Pessoa: O DUALISMO DA FILOSOFIA CRISTÃ

António Quadros (org.)

domingo 27 de julho de 2014

Excertos do livro organizado por António Quadros, "A procura da verdade oculta". A Filosofia no Tempo.

Objeção a fazer à filosofia Cristã é que ela é um sistema dualista. A Cristandade sustenta que há duas realidades, duas coisas igualmente verdadeiras, igualmente reais. Vejamos agora que dizer que a verdade é de dois gêneros é dizer que há 2 realidades, 2 verdades. Mas esta concepção é absurda; não pode haver mais do que uma realidade, mais do que uma verdade. «Realidades», «verdades» (esta última palavra no seu sentido mais lato) não são expressões que devem muito à lógica; nem é costume usá-las. Não pode haver, portanto, não há, duas realidade. Uma tal concepção é impossível. O dualismo como teoria das coisas é um produto (infante) da idiotia filosófica (infância).

Mas pode-se acrescentar que a matéria e o espírito são realidades, mas são também realidades (diz-nos uma teoria) de gêneros diferentes, ou (dirá outra) de graus diferentes. A primeira destas duas hipóteses está assim, julgo eu, refutada. Pois já afirmei da impossibilidade de duas realidades e que a realidade está compreendida como sendo uma. Realidades de dois gêneros não são nada mais que duas realidades. Mas se se pensa que não é assim e que se podem conceber duas realidades, uma como infinita e eterna, a outra como finita no espaço e no tempo; ainda há uma resposta para ambos os casos. Em primeiro lugar a realidade (pois a realidade nunca é um conceito unitário) não pode ser simultaneamente eterna e no tempo, infinita e no espaço. Tem que ser uma ou outra ou talvez ainda outra diferente destas duas.
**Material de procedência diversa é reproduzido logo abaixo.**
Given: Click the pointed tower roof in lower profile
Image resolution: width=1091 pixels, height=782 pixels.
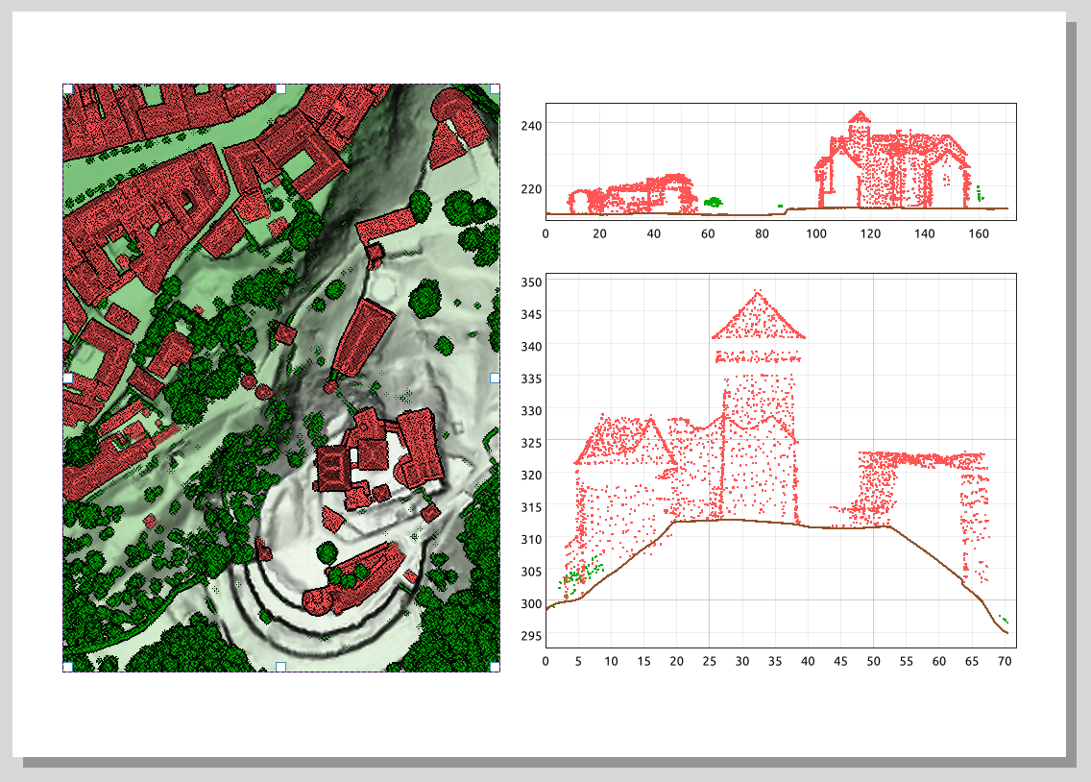Looking at the screenshot, I should click(x=758, y=315).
Não pode ser ambas, pois se assim fosse, seria dual, perderia a sua qualidade de realidade.

Seria ainda possível responder: a realidade é assim dual porque é considerada dualmente. Considerada dualmente — e por quem? Pelo homem? — Então ou toda a realidade é subjetiva e não existe, e temos de novo Protágoras. Ou então a realidade tem que ser considerada por si própria, e, sendo, considerada assim, a primeira coisa a ser postulada a seu respeito é que é só há uma realidade única. Mas estas duas realidades podem chamar-se objetivas e não pensadas ou feitas por nós. Mas a realidade objetiva é outra vez, e tão verdadeiramente uma. Se nos forem apresentadas duas realidades então cada uma delas é uma ilusão, ou são ambas ilusões, e neste caso, qualquer delas ou qualquer coisa diferente de ambas é a realidade. Dois gêneros de realidades são pois inconcebíveis; só há uma realidade e não mais que uma verdade.

Mais uma vez, como apontamos, pode pôr-se uma hipótese, que a matéria e o espírito são realidades de diferentes graus. Mas então, se a matéria e o espírito forem realidades de diferentes graus, existem realidades de outros graus e não tomamos consciência delas. Isto é suficientemente extraordinário, mas não é suficiente para o refutar; há melhores pontos neste mesmo argumento. Assim dois, qualquer número de graus qualquer coisa, em qualquer qualidade, supõem uma série nessa qualidade, e uma série em qualquer qualidade supõe um infinito (a própria qualidade em si mesma, em abstrato) no cimo e zero dessa qualidade na base.

Dois graus de realidade supõem por conseguinte, se esses graus forem verdadeiramente relativos, numéricos, que nenhum deles é real, que a realidade é o infinito no topo. Não há outra realidade senão a realidade. Por outro lado, se eles apenas forem relativos um em relação ao outro, se forem dois absolutos, um deles é o infinito (a própria realidade) e o outro zero (nenhuma realidade). De novo vemos que o dualismo é impossível.

Pode agora ser dito: a dualidade é transitória, o espírito é realmente a única realidade.


De todos os sistemas filosóficos que se sabe serem falsos, o sistema Cristão é o mais coerente. Num instante cai pela base — um golpe de raciocínio derruba-o. Mas ainda não existe nesta terra quem seja capaz de vencer o seu grande expositor, Tomás de Aquino, em todos os pontos.